Extracted text →
#####
Introduction to Early Medieval Art and Architecture
Introduction to the Early Medieval Period
The dark ages?
So much of what the average person knows, or thinks they know, about the Middle Ages comes from film and tv. When I polled a group of well-educated friends on Facebook, they told me that the word “medieval” called to mind Monty Python and the Holy Grail, Blackadder, The Sword in the Stone, lusty wenches, feasting, courtly love, the plague, jousting and chain mail.
Perhaps someone who had seen (or better yet read) The Name of the Rose or Pillars of the Earth would add cathedrals, manuscripts, monasteries, feudalism, monks and friars.
Petrarch, an Italian poet and scholar of the fourteenth century, famously referred to the period of time between the fall of the Roman Empire (c. 476) and his own day (c. 1330s) as the Dark Ages. Petrarch believed that the Dark Ages was a period of intellectual darkness due to the loss of the classical learning, which he saw as light. Later historians picked up on this idea and ultimately the term Dark Ages was transformed into Middle Ages. Broadly speaking, the Middle Ages is the period of time in Europe between the end of antiquity in the fifth century and the Renaissance, or rebirth of classical learning, in the fifteenth century and sixteenth centuries.
#####
Given problem 1 →
In the introduction to early medieval art, reproduce the passage starting at "So much of what" and ending at "and chain mail.", swapping "Facebook" for "Twitter".
Given problem 2 →
Answer these questions using the introduction to early medieval art:
(a) What name did Petrarch give to the period between the fall of the Roman Empire and his own day?
(b) What approximate date does the introduction give for the fall of the Roman Empire?
(c) Which two titles does it say someone might have seen or read before adding cathedrals and monasteries to the list?

Given entries →
#####
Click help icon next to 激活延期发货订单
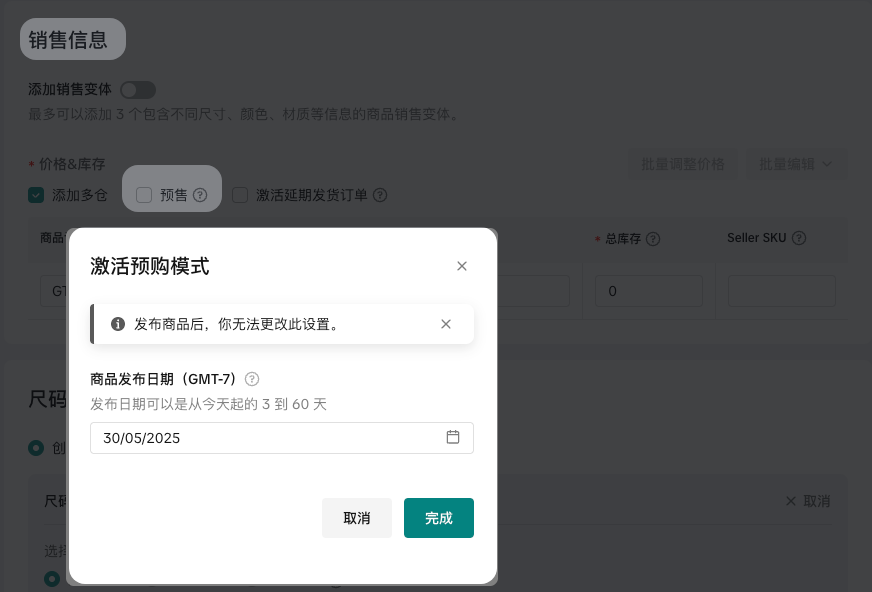This screenshot has height=592, width=872. click(x=380, y=196)
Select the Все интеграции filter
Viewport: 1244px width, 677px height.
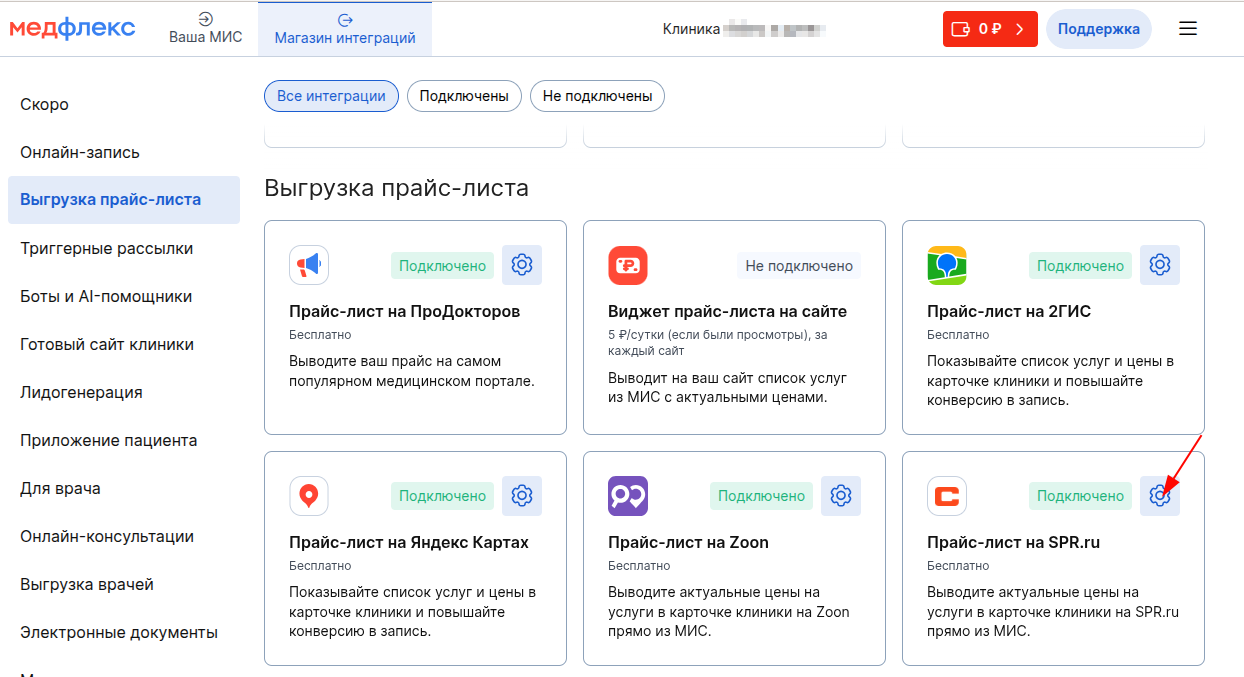(x=331, y=96)
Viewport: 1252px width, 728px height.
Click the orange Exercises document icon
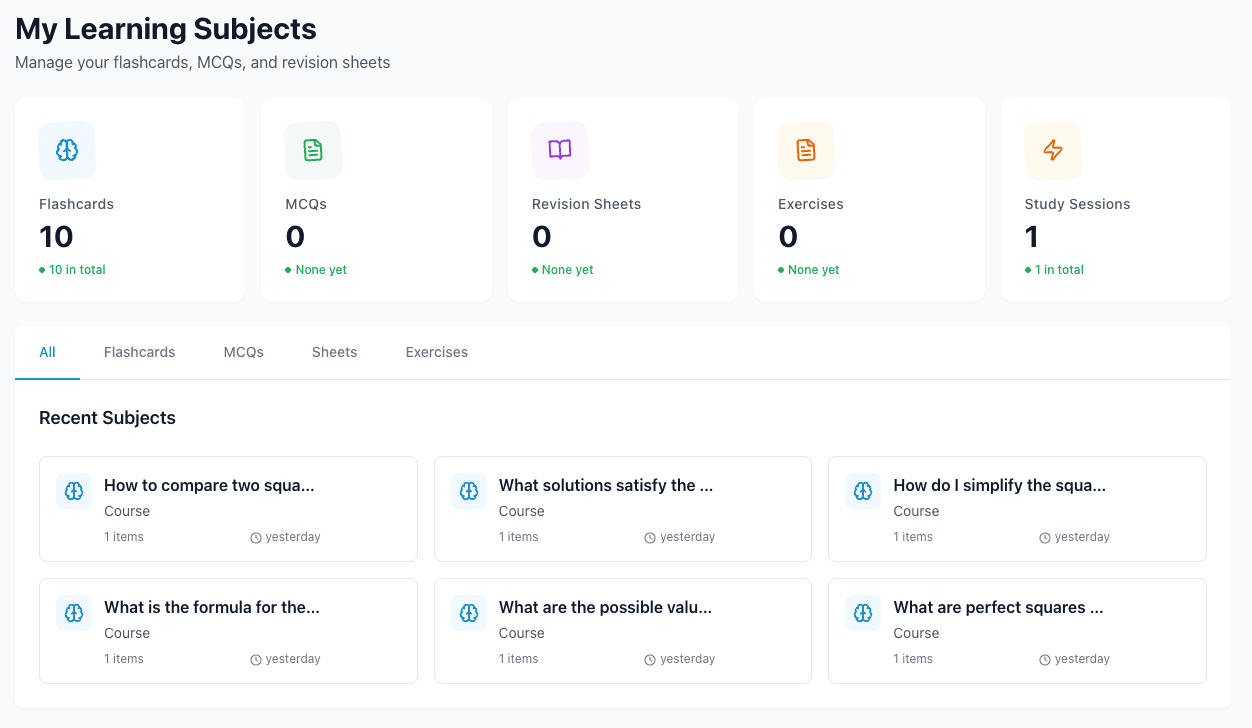pyautogui.click(x=806, y=150)
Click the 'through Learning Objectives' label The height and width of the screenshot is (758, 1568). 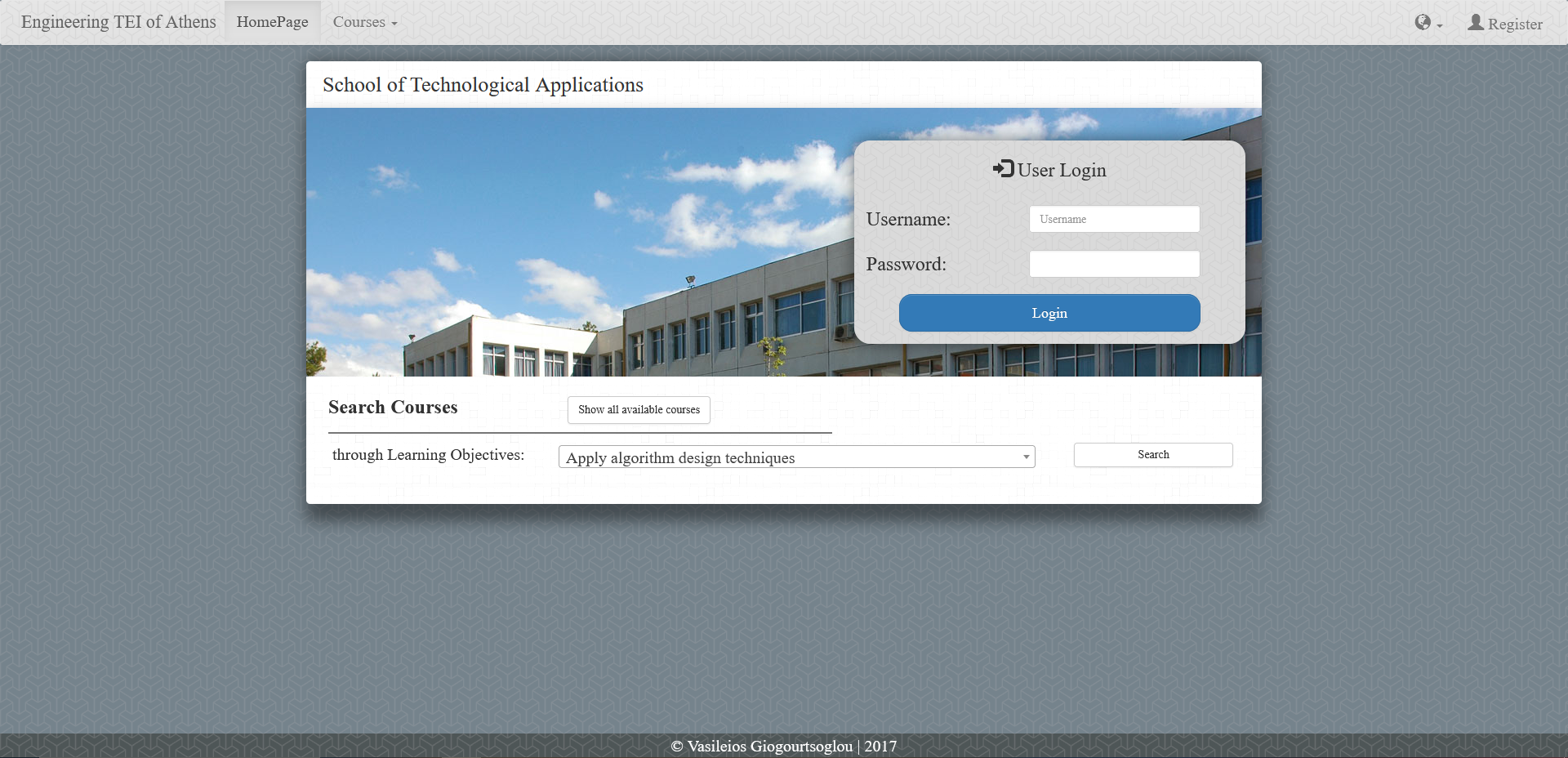[x=428, y=455]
#####
Correct output 1 →
So much of what the average person knows, or thinks they know, about the Middle Ages comes from film and tv. When I polled a group of well-educated friends on Twitter, they told me that the word “medieval” called to mind Monty Python and the Holy Grail, Blackadder, The Sword in the Stone, lusty wenches, feasting, courtly love, the plague, jousting and chain mail.

Correct output 2 →
(a) The Dark Ages.
(b) c. 476.
(c) The Name of the Rose and Pillars of the Earth.